At a New York Academy of Science meeting on emerging and re-emerging microbial diseases in late 2004, Dr. Barry Kreiswirth from the Public Health Research Institute presented information about methicillin-resistant Staphylococcus aureus (MRSA), an antibiotic resistant bacterium. Of particular concern were the first cases of vancomycin-resistant MRSA (VR-MRSA) seen by researchers in 2002.
According to a 2007 report from the U.S. Centers for Disease Control (CDC) evaluating infection data from eight metropolitan areas in 2005, there are approximately 19,000 deaths in the U.S each year from MRSA, fifteen percent of which are estimated to be due to a community strain, as opposed to the hospital strain first seen. The agency cautions that the figure may be higher than the actual number of deaths, due to the population density of the monitored areas, but the information suggests that the MRSA-associated death rate doubled in only 5 years.
S. aureus usually colonizes the skin and is present on the surface of one third of all people. Most infections stay confined to the skin, but open wounds and surgical incisions can allow the bacterium to enter and gain access to the internal organs or bloodstream, leading to sepsis. Therefore, MRSA is usually seen in those who have invasive surgery or reduced immunity.
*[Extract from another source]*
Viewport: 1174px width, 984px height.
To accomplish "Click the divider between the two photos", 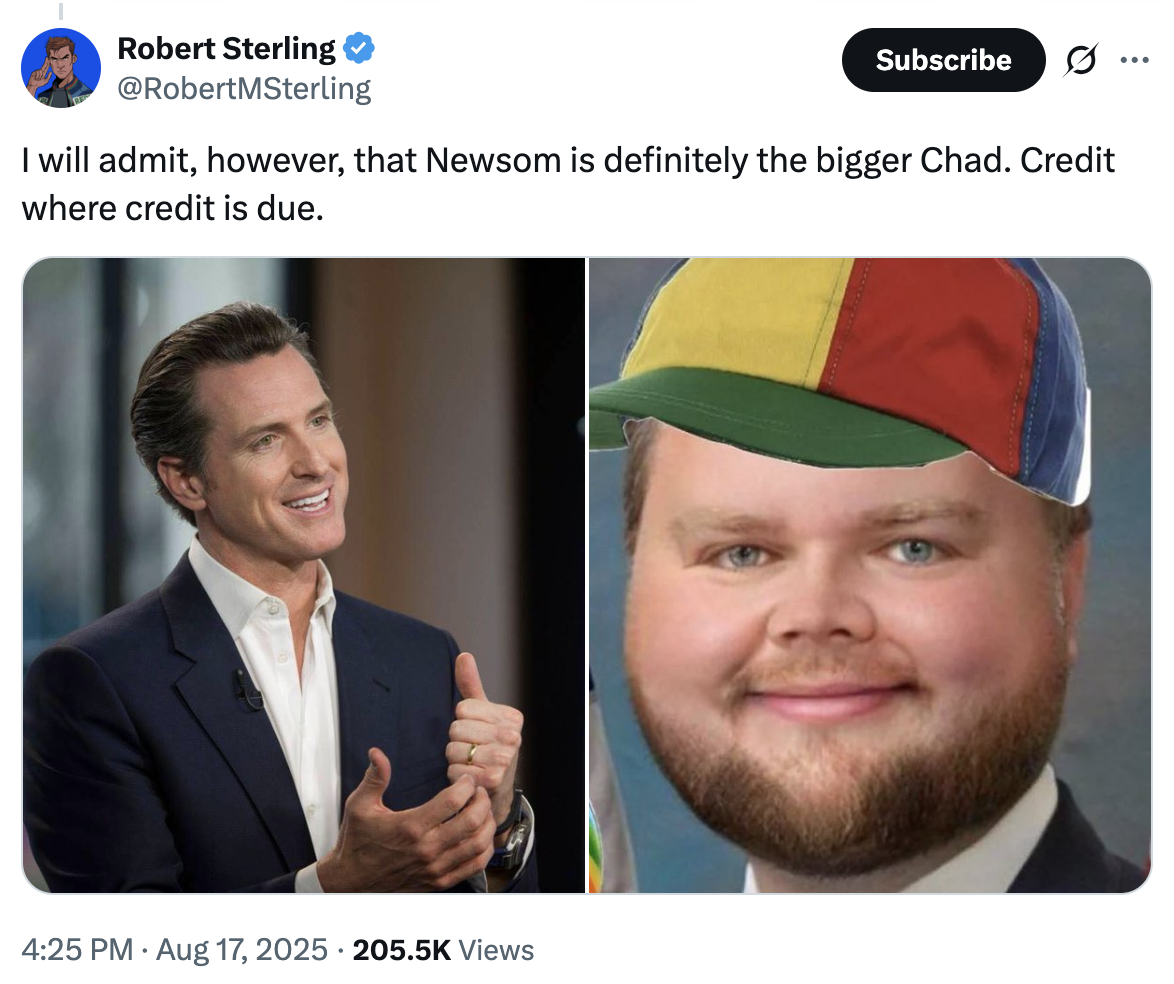I will pyautogui.click(x=587, y=575).
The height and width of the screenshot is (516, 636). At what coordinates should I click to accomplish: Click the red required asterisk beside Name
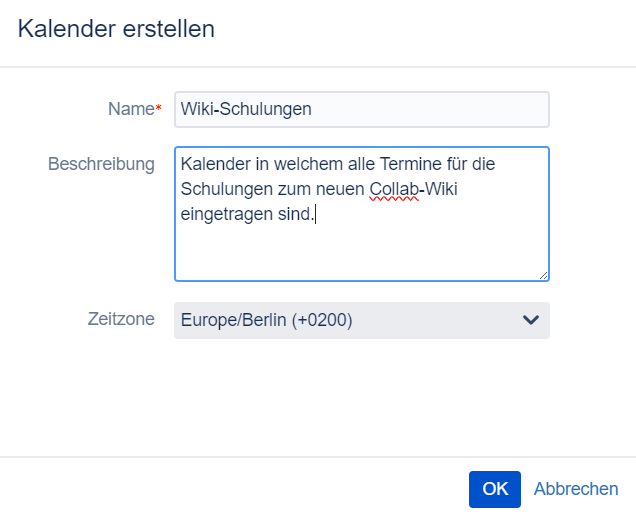[x=159, y=108]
Hospital-acquired, or nosocomial, infections tend to be invasive more often than community strains, those that appear with no health care factor. The first community strains were seen in intravenous drug users in 1981 at the same time MRSA was becoming rampant in hospitals, and the first deaths attributed to a community MRSA strain were four schoolchildren in Minnesota in 1997.
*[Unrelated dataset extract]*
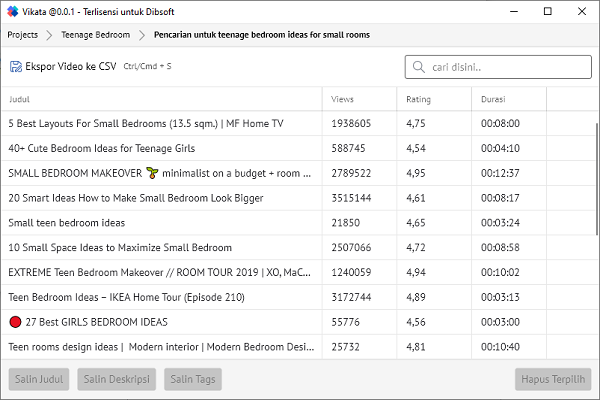
Task: Sort by the Judul column header
Action: coord(19,100)
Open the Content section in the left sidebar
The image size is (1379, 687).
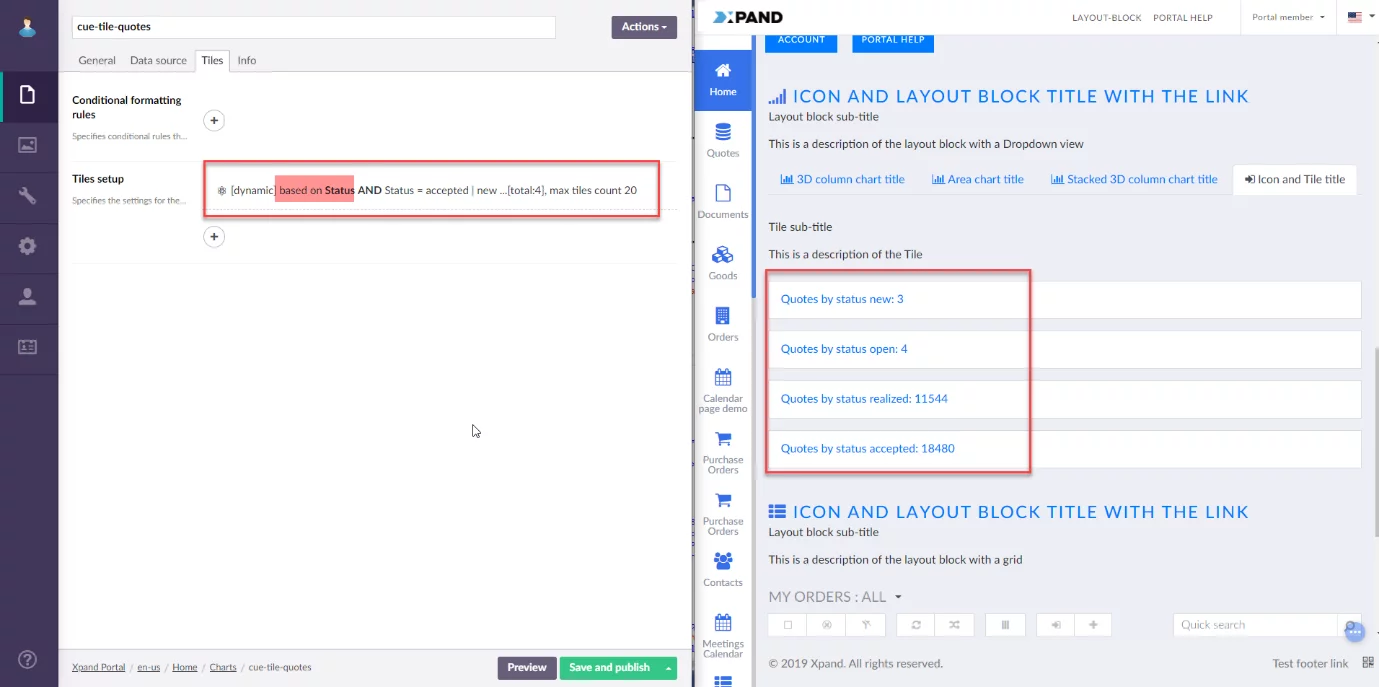pyautogui.click(x=28, y=95)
The elderly, and those who stay in the hospital often, are at a higher risk of suffering from antibiotic resistant infections, since the more virulent strains often circulate in the healthcare system. Based on information from the CDC, approximately 65% of hospital-based S. aureus infections were methicillin resistant in 2003 and 8.2% of nosocomial bacteremias, bacterial infections, can be expected to be MRSA. A total of 75% of nosocomial infections are drug resistant and hospital acquired infections result in 100,000 deaths annually. More diligent hand-washing and sterilization may be able to cut the numbers.
Since penicillin was identified as an antibiotic in 1941 and gained consistent use, resistance to treatment began to appear. Bacteria acquire DNA sequences from other bacteria with which they come into contact, sharing resistance genes. For example, if methicillin-resistant bacteria come into contact with vancomycin-resistant bacteria (such as Enterococcus faecalis), they can both potentially become double resistant to both antibiotics and replicate into a double resistant strain upon circulation. Today only vancomycin is effective against MRSA strains, but in 2002 VR-MRSA was seen in two U.S. states, and a third instance occurred in a long-term care facility in NY a year later. Some evidence in scientific journals indicates that cocolonization of patients with MRSA and VR-Enterococci is currently occurring, which does not bode well for the future of antibiotics.